Kennedy Robbins, now four, also has served as “beta tester” for the book and a subsequent game, Arky Arky, that her father also designed for the iPhone.
Robbins published the book, which actually is a long poem, last June and then produced the game several months later. Arky Arky involves moving figures of different animals so that the same ones are displayed vertically. The number of animals to move increases with each level.
Robbins says he understands some people would be surprised that iPhone games and books would be designed for such young children. But kids are used to technology, he says.
“If we were to get an iPhone with games on it 10 years ago, it would have been just a marvel to us,” he says, adding, “But she’s been unlocking my iPhone and playing games on it since she was around two.

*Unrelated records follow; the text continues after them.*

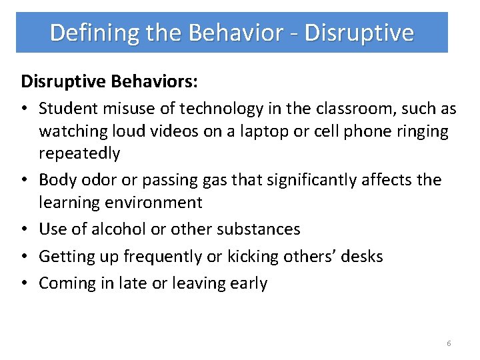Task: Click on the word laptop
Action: tap(259, 131)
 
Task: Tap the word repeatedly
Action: tap(79, 153)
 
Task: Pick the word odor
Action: tap(93, 180)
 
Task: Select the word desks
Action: tap(362, 257)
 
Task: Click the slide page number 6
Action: tap(449, 343)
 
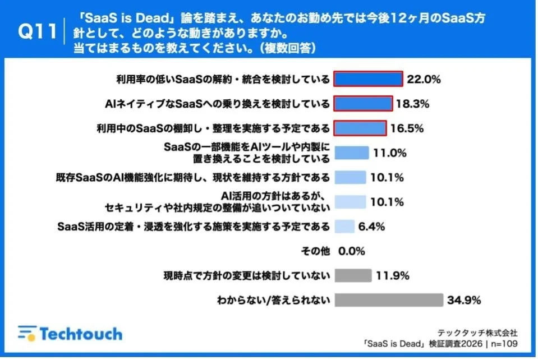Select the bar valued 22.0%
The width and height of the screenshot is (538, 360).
tap(369, 79)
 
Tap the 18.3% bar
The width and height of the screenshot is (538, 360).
tap(363, 104)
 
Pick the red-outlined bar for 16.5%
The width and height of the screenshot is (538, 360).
tap(360, 128)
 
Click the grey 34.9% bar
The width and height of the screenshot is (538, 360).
tap(389, 300)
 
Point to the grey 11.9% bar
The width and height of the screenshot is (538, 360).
tap(353, 275)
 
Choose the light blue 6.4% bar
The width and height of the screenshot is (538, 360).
tap(344, 227)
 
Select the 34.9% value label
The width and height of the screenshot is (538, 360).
tap(464, 300)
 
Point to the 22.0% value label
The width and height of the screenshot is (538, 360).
tap(424, 79)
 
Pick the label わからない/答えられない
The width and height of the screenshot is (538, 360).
tap(273, 300)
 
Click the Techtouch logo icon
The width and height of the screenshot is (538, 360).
tap(26, 334)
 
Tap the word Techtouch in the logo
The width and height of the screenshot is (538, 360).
tap(80, 334)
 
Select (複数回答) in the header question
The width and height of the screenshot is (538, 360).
tap(288, 49)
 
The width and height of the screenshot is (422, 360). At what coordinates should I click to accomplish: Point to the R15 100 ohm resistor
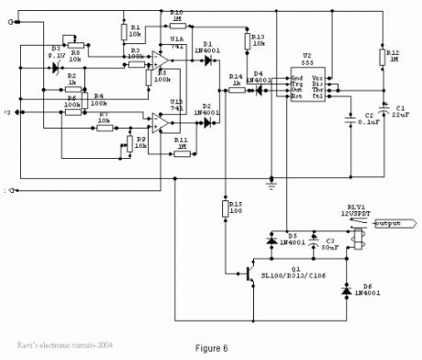click(224, 210)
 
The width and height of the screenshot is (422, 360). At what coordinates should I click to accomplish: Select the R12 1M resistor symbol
click(381, 57)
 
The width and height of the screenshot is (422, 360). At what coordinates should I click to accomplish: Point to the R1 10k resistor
click(123, 31)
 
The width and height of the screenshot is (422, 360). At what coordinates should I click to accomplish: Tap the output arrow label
click(383, 222)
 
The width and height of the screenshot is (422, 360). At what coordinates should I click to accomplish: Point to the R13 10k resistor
click(246, 41)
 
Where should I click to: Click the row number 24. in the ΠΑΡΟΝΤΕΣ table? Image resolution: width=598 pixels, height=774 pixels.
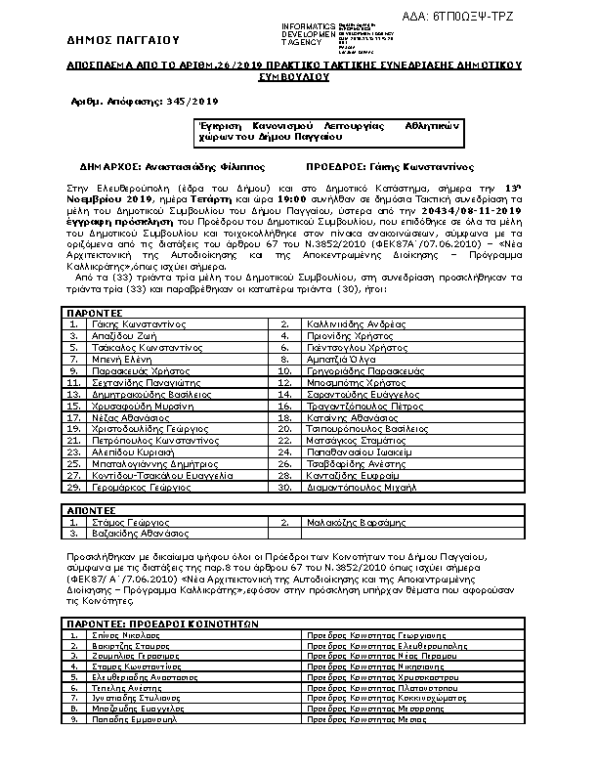(x=285, y=452)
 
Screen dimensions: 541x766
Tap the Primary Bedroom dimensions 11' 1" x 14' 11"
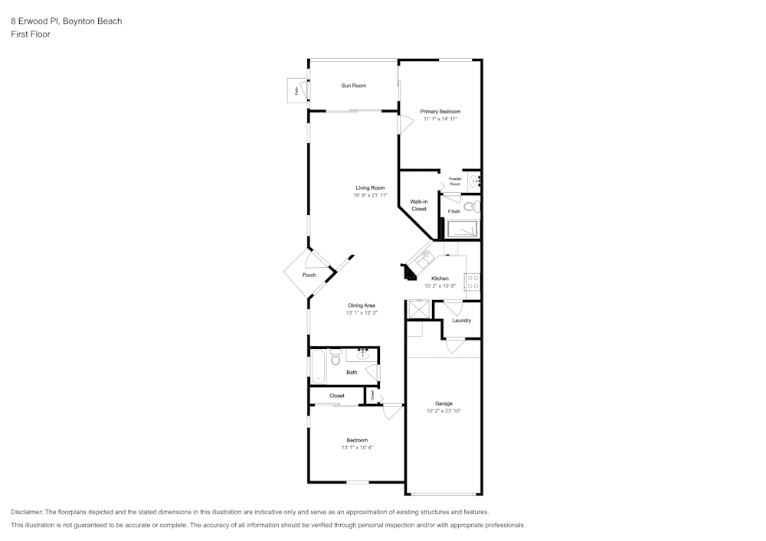[x=440, y=119]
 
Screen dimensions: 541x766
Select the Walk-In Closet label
[x=419, y=205]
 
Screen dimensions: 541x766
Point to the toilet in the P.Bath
[x=470, y=206]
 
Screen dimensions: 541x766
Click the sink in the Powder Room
[x=473, y=181]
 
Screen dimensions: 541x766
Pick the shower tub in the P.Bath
[x=463, y=229]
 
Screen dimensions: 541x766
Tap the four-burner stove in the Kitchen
[x=473, y=282]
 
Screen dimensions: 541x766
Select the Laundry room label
[x=461, y=321]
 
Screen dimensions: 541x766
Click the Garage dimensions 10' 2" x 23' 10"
[x=444, y=411]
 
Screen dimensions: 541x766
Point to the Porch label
[x=309, y=275]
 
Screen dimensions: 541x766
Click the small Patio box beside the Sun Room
[x=296, y=90]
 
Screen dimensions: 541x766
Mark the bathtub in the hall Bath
[x=318, y=367]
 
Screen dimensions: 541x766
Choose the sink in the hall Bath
[x=363, y=354]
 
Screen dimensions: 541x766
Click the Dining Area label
[x=362, y=305]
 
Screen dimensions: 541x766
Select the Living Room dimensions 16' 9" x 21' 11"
[x=370, y=195]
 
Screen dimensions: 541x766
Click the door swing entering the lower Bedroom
[x=392, y=412]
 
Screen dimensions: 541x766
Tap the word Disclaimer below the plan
[x=28, y=512]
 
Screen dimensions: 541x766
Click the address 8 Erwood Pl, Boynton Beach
[x=66, y=21]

Just from watching my fingers unlock the phone, she would repeat the pattern, even if she didn’t know what the numbers meant.”
Robbins, who serves as Bayside’s online media director, laughs and observes, “She’s been playing the games – and calling 911 on it for a long time.”

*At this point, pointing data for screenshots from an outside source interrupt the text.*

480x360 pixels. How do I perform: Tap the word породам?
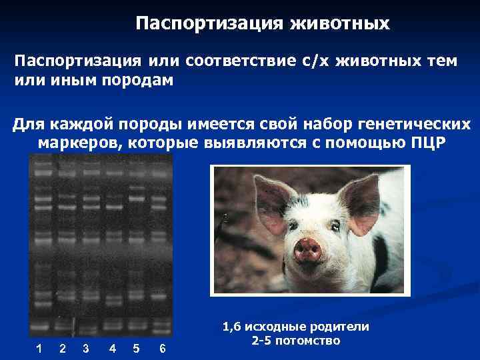139,80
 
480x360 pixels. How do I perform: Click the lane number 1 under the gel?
39,348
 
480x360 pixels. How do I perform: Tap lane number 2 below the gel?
62,348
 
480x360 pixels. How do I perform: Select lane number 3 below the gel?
85,348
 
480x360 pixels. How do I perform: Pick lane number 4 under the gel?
113,348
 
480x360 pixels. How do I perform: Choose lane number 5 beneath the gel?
136,348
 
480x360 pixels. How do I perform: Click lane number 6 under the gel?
163,348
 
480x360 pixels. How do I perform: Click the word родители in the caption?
341,327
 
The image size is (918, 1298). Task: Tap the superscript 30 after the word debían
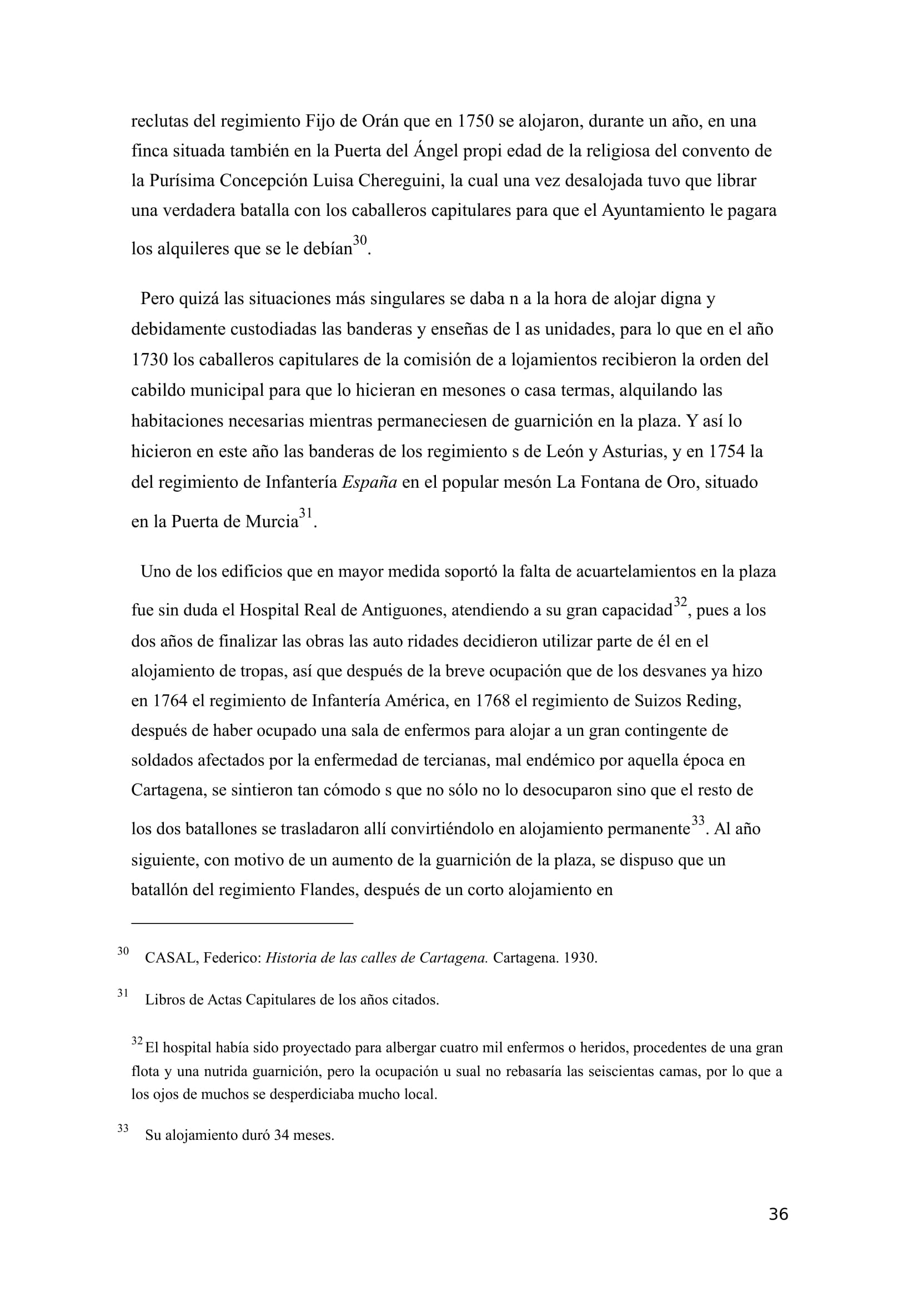360,240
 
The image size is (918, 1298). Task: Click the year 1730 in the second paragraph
150,360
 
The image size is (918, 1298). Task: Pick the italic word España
370,482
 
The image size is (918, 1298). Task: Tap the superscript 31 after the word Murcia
305,513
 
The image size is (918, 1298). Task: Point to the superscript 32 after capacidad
679,602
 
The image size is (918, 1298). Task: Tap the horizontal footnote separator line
242,923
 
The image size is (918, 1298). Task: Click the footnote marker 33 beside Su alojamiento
123,1128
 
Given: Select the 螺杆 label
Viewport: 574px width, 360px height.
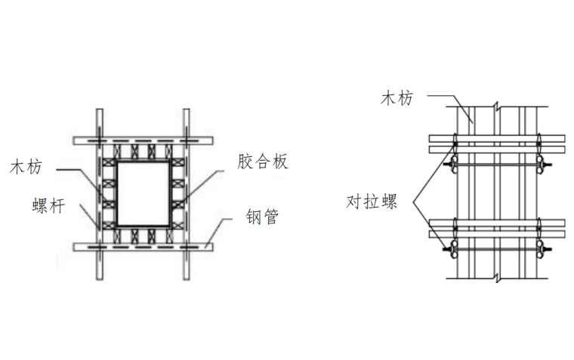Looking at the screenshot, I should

Children such as Kennedy are increasingly aware of how iPhones work because Apple imposes standards that require apps to work in similar fashion. “Three and four-year-olds can anticipate the way something works,” Robbins says.
An example from a visit to a Yosemite hotel is telling. “In the hotel, there was this older kind of TV, but you could use the remote control to check out your bill,” Robbins says. “My daughter went straight to the TV and when she saw the menu, she tried to swipe the screen with her finger to make this thing work. That’s how ingrained working that kind of device is.”
That knowledge has led Kennedy to play an important role while Robbins programmed the book and game. “She would sit on my lap, and I would run it on the simulator for her and see what was too hard for her,” he explains. “I wasn’t listening to what she was saying about it, but I was watching the way she wanted to interact with it.”
“The game I’m working on now is much more complicated,” says Robbins. “She sits on my lap every night. She’s really excited about being my beta tester. That’s a long way from when I was four.”
Programming the apps, which he had never done, also was a way for Robbins to develop those skills for his job at Bayside. “That gave me really digestible chunks to learn,” he says. “I wouldn’t try to learn entire app programming. I would learn just how to get an image on the screen. Then I’d learn how to get that image to move.”
That moving image in the iPhone book is a ladybug that crosses the screen. Children can collect bugs by tapping on them. A subsequent version for the iPad doesn’t include the bugs, but does feature a moving sun as the book progresses through a day at Yosemite.
Yosemite also played an inspirational role in the book. The illustrations, done by a friend, are based on views within the park.
“There has to be something wrong with you to stand in the middle of the El Capitan meadow and think this is probably all accidental, that this wasn’t the work of the hand of a creator,” Robbins adds.